● INSTRUCTIONS TO FOLLOW: Say how many of the lines below contain the word "dimensions"; nothing else belongs in the answer.

Stored data entries:

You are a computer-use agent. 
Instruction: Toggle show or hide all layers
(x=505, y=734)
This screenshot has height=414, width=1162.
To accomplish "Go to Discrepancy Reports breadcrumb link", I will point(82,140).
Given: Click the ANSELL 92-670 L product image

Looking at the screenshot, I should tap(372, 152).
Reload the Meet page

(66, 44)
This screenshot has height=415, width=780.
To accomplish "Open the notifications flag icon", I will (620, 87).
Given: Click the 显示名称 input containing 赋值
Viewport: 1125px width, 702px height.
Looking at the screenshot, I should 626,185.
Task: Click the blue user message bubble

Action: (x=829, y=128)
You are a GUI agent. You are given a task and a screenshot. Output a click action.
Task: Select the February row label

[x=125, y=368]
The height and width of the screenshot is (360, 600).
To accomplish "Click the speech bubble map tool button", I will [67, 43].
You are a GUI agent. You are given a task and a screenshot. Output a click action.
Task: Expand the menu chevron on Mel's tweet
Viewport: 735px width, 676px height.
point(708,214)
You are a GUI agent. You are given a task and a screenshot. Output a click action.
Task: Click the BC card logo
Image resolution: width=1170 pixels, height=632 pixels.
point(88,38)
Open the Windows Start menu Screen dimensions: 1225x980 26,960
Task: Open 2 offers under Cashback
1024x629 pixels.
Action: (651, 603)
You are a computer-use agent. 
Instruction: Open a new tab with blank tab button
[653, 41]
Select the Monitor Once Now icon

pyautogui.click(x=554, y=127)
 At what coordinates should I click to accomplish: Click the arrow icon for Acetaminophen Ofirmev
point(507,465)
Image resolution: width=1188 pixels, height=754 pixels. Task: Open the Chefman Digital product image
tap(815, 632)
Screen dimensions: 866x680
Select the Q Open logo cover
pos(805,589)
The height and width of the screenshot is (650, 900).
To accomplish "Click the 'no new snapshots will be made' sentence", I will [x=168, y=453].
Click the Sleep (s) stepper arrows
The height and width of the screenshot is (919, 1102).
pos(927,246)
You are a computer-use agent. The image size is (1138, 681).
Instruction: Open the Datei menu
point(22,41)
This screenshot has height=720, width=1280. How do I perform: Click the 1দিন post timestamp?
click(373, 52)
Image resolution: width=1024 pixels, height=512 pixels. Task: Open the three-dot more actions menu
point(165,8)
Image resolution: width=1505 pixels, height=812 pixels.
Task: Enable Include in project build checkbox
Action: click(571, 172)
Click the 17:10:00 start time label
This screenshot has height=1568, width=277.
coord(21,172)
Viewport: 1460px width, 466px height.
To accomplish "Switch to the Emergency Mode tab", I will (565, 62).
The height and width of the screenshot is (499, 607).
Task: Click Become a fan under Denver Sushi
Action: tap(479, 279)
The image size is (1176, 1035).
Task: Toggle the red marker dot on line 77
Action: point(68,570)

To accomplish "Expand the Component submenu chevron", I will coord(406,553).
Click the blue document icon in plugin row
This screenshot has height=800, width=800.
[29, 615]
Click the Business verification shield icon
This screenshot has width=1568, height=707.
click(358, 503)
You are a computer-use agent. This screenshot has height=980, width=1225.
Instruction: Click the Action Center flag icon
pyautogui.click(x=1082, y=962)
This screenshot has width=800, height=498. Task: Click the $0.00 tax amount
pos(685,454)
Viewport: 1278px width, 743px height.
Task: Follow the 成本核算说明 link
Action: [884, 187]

● WRITTEN SOLUTION: 2